Yesterday, I finally had a chance to walk the newest section of the Cultural Trail along Walnut Street. Unfortunately, I was without my camera, but visuals will be better if I wait until the unveiling of the Glick Peace Walk.
The Walnut Street portion of the trail has a different feel than the completed Alabama Street portion. The street itself is narrow and lightly trafficked by vehicles. It’s closed to autos now, but there still won’t be many when it opens back up. This helps to give the pedestrian a feeling of safety and ownership of the space. This also makes it a fine choice for the Peace Walk, which is intended to be a thoughtful exhibit.
The structures along the street are sparse, but relatively close to the right-of-way. One 3-story historic building has been unused for years. The street is also fronted by the brick Zesco building. Dig-B has some nice pictures of this portion of the trail.
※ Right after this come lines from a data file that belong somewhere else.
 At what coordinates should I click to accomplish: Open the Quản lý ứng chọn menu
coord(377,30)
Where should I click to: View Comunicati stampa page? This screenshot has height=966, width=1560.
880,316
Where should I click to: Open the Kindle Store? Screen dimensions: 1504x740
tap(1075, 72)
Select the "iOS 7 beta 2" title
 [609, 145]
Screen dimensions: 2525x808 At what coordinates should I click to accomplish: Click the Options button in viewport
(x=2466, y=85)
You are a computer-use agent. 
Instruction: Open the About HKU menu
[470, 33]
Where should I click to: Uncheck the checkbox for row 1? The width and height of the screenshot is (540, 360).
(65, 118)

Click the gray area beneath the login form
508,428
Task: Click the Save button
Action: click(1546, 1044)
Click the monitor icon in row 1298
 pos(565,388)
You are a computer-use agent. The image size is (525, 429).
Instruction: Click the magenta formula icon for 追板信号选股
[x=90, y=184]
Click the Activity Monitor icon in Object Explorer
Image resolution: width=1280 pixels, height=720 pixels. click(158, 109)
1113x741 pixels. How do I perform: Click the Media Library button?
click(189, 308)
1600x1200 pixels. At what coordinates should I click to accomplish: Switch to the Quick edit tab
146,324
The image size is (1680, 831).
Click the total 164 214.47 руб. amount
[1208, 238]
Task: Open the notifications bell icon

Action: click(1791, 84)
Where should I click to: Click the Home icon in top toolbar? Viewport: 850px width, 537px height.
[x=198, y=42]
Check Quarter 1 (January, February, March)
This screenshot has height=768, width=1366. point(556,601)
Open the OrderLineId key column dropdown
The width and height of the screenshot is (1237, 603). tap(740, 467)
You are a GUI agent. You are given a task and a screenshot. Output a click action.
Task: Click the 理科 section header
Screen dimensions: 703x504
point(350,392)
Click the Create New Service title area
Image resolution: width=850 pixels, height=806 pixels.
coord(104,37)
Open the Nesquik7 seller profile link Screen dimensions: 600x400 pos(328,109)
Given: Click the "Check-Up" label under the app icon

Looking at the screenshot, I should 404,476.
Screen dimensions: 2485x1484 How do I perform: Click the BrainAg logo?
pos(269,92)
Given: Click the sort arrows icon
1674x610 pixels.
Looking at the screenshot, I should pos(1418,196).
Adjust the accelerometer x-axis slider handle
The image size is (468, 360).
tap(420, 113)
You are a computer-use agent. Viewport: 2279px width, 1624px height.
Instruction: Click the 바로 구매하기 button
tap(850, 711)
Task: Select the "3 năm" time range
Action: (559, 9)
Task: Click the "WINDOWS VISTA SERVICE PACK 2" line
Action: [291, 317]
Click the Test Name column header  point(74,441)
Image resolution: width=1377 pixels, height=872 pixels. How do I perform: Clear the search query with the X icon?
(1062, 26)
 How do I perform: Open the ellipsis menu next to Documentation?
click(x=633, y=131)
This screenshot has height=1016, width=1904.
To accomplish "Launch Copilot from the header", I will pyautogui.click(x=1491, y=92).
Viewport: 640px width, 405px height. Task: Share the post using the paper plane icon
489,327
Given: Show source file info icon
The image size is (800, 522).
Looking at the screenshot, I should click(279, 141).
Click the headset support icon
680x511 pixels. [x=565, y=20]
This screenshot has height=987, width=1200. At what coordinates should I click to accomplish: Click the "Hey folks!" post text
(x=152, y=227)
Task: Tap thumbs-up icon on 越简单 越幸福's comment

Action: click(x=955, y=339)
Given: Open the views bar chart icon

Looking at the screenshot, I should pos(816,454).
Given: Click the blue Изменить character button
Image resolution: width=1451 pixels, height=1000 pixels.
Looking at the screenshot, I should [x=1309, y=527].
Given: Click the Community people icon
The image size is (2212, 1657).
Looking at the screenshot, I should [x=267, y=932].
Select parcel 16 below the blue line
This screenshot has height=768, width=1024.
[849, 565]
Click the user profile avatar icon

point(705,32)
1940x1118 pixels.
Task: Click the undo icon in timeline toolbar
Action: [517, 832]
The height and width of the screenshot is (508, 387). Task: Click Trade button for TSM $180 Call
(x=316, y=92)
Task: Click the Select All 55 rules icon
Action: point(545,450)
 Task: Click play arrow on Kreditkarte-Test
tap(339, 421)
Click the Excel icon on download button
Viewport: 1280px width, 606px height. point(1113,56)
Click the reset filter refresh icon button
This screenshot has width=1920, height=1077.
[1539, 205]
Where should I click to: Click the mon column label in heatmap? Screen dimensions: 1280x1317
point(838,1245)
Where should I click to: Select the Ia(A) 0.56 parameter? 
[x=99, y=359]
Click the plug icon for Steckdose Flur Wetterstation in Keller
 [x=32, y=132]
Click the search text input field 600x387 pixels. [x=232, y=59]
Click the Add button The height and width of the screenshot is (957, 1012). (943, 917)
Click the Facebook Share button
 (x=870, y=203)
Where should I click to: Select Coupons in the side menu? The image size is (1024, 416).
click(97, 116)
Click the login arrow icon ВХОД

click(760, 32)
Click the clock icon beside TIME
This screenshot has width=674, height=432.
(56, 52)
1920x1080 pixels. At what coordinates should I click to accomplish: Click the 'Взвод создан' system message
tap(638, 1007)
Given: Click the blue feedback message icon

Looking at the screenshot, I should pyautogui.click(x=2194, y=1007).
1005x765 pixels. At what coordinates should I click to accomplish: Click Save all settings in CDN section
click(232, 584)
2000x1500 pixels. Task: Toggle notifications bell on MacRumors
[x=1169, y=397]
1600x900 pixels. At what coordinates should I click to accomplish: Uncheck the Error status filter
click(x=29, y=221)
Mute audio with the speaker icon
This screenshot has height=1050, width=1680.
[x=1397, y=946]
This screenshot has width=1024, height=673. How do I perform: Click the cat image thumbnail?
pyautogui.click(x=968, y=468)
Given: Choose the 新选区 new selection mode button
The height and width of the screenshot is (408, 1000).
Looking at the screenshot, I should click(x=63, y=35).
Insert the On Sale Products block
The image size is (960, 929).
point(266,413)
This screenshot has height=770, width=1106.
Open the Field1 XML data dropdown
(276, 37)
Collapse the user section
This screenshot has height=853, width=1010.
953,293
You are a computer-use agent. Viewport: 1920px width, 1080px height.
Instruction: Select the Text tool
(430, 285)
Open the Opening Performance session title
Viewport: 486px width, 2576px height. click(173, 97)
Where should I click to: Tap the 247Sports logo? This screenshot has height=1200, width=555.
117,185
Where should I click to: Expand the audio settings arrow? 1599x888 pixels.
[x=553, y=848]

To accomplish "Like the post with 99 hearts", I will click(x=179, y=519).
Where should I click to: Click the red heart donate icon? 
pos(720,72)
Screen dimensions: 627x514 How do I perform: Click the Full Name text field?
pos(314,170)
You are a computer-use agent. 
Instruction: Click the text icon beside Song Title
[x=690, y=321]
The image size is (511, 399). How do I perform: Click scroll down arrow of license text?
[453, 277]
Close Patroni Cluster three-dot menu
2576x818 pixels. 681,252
Apart from these 2 structures that are directly on the street, as well as the Scottish Rite Cathedral that is separated by its lawn, there are mostly non-contributing one-story buildings, and surface parking lots. There’s plenty of room for growth.
One of my favorite benefits that we receive from urban trails is their knack for shining a light on neglected or forgotten areas. The newest portion of the Cultural Trail does this nicely, while also giving us a space for reflection and inspiration.